In small towns across Russia, death and being deceased do not mean gone forever. At the cemetery, Oksana notices a grandmother talking to her grandson about which plot to buy for her recently dead husband: “plots at the cemetery are expensive, but he had to be buried next to his mother like he asked. Maybe he can be buried at the district cemetery with his son-in-law. But then the grandfather would be angry and come at night and yell. All his life he’d yelled at everyone and wasn’t going to stop now.” The dead have no trouble crossing the threshold into the world of living because there is no such threshold—it’s one world. Oksana’s mother indulges in the same brand of magical thinking: “Bury me next to Grandma, she said. Not next to Sveta, we fought before she died.”
Vasyakina is most compelling when she grapples with the collective trauma of womanhood in her family and the country as a whole. Men are violent and pathetic “damp wooden” creatures with “puppy eyes.” Valya, Oksana’s cousin, is convinced that the family is cursed, but only the female line, so Valya is lucky to give birth to a son. “Who cursed us?” Vasyakina asks as the grotesque and grim epos of the family unfolds. Grandpa Tolya, who “drank like a fish and played harmonica.” Grandpa Kolya, who lived in raspberry bushes, abused the grandmother and stole her money to buy Prima cigarettes. The world is governed by an incomprehensible force that keeps women living with men who beat them to death, where the culmination of one’s desires is a new washing machine, where money is stashed away in stacks of ironed linen and slowly dispensed on birthdays and holidays.

Stored records:
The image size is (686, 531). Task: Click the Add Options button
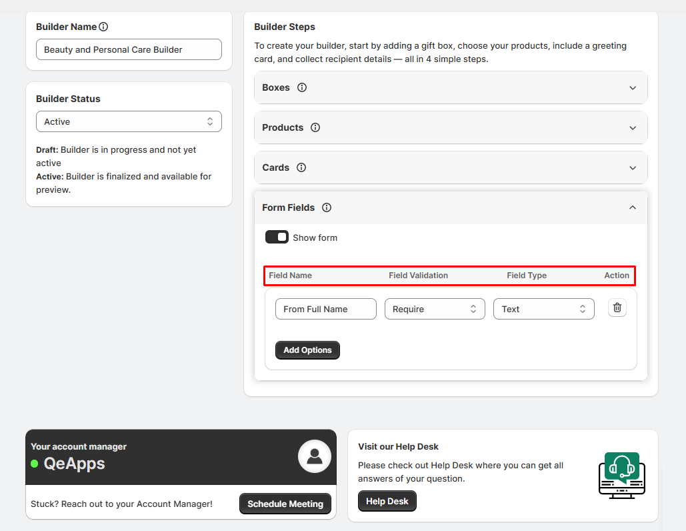coord(307,350)
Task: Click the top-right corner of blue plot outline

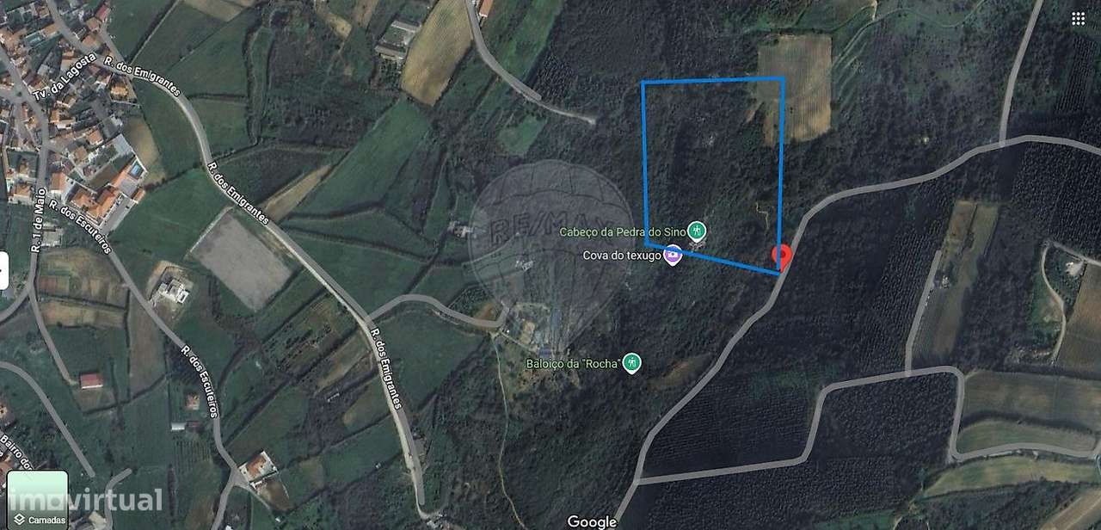Action: click(784, 79)
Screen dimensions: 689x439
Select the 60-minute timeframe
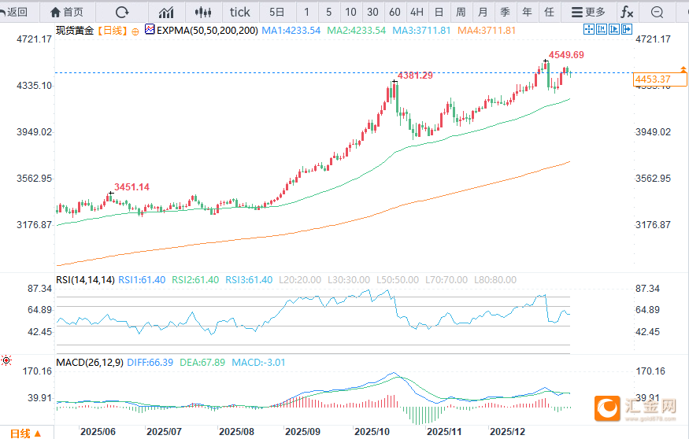395,12
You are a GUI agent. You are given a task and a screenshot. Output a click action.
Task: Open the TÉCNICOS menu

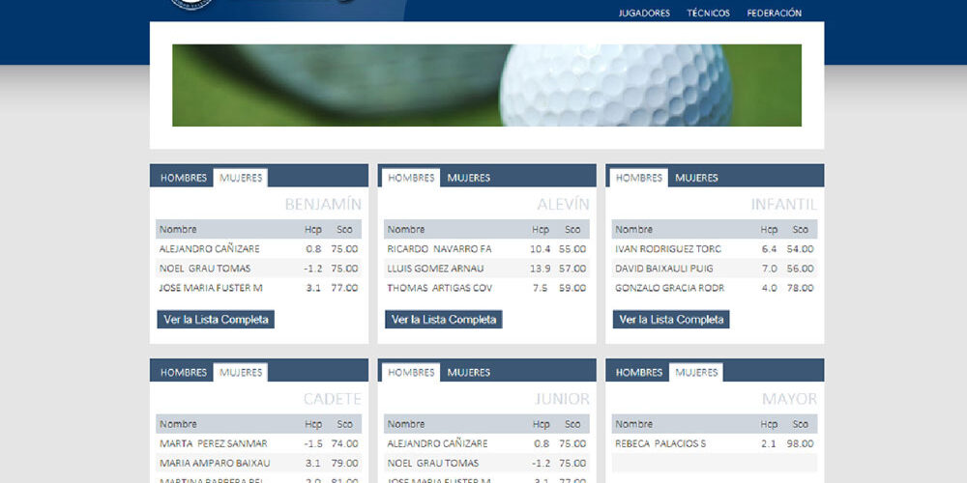click(x=708, y=14)
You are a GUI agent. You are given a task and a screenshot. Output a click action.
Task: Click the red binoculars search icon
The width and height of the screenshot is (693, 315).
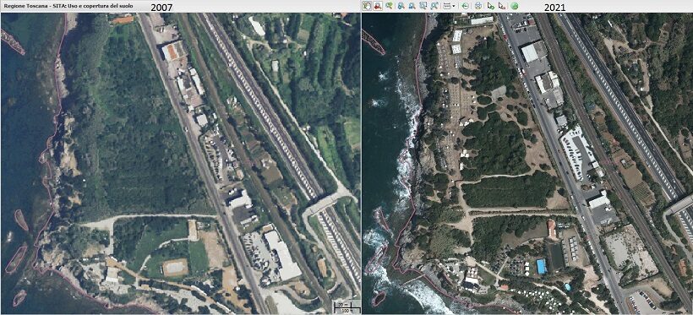[378, 6]
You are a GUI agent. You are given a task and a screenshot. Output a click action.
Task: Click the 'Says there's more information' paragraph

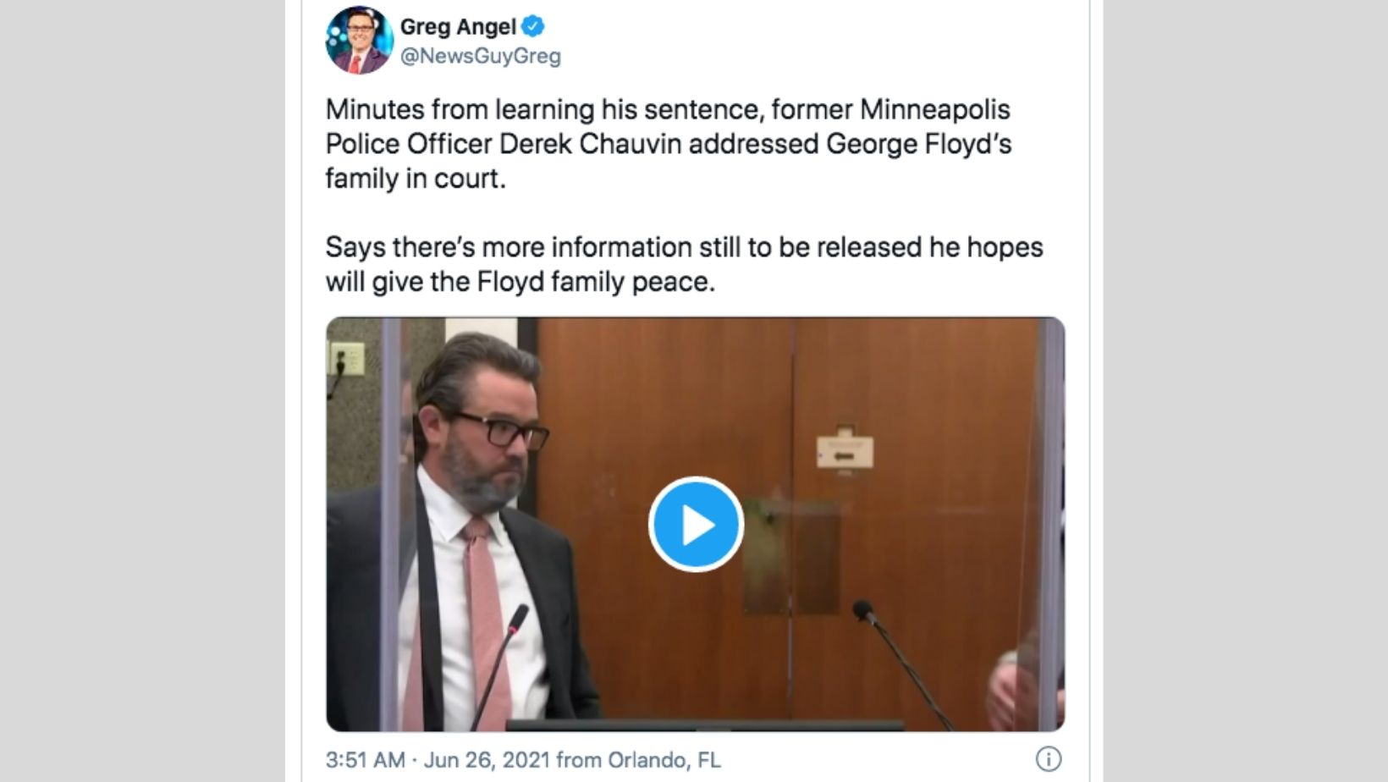[684, 264]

Task list:
**A)** In the passage about Vasyakina's writing, what did Grandpa Kolya buy with the money he stole from the grandmother?
**B)** Name every person the passage about Vasyakina's writing refers to by first name, in the order they first appear.
**C)** Write the next part of the passage about Vasyakina's writing, picking up after its final sentence.

Responses to the tasks:
**A)** Prima cigarettes.

**B)** Oksana, Sveta, Valya, Tolya, Kolya

**C)**
Though the book is filled with examples of social malady, the title of Wound refers to the melancholy that sets in after the death of Vasyakina’s mother. Like Irina in Chekhov’s Three Sisters, whose soul resembles a locked piano with a missing key, Vasyakina compares her mother to a container: “an envelope, a guarantee of this world.” If the container is closed within itself, does it create the same kind of unreachable hollowness in the daughter? Melancholy seems to be Wound’s prevailing response to that empty space, yet it’s where Vasyakina gives in to platitudinal generalities (“writing is a path”) that fall flat, losing herself at times in the marrow of grief as she seeks to unlock the box, to suture “the wound,” to heal.
By the end of the novel, it felt as though I was on a three-way call with Vasyakina, her critics, and her therapist, which is a criticism that can be made of much contemporary fiction. “I don’t have a different self,” she writes, “and I don’t have a different understanding of the world or of writing.” Yet even Vasyakina chastises herself for these justifications: “I am tired of searching for grounds to call the literature I write literature.”
Wound, for all its grace and messiness, for its forays into diarism, journalism, memoir, and narrative, is still very much literature. When she moves the spotlight from herself to the world around her, Vasyakina powerfully encompasses the absurd and expansive universe of what Gogol described as the “unbridled incomprehensible Rus,” the land with its terrors, its poetry and loftiness and its magic, to the skin and bones of the tender and violent people who inhabit it.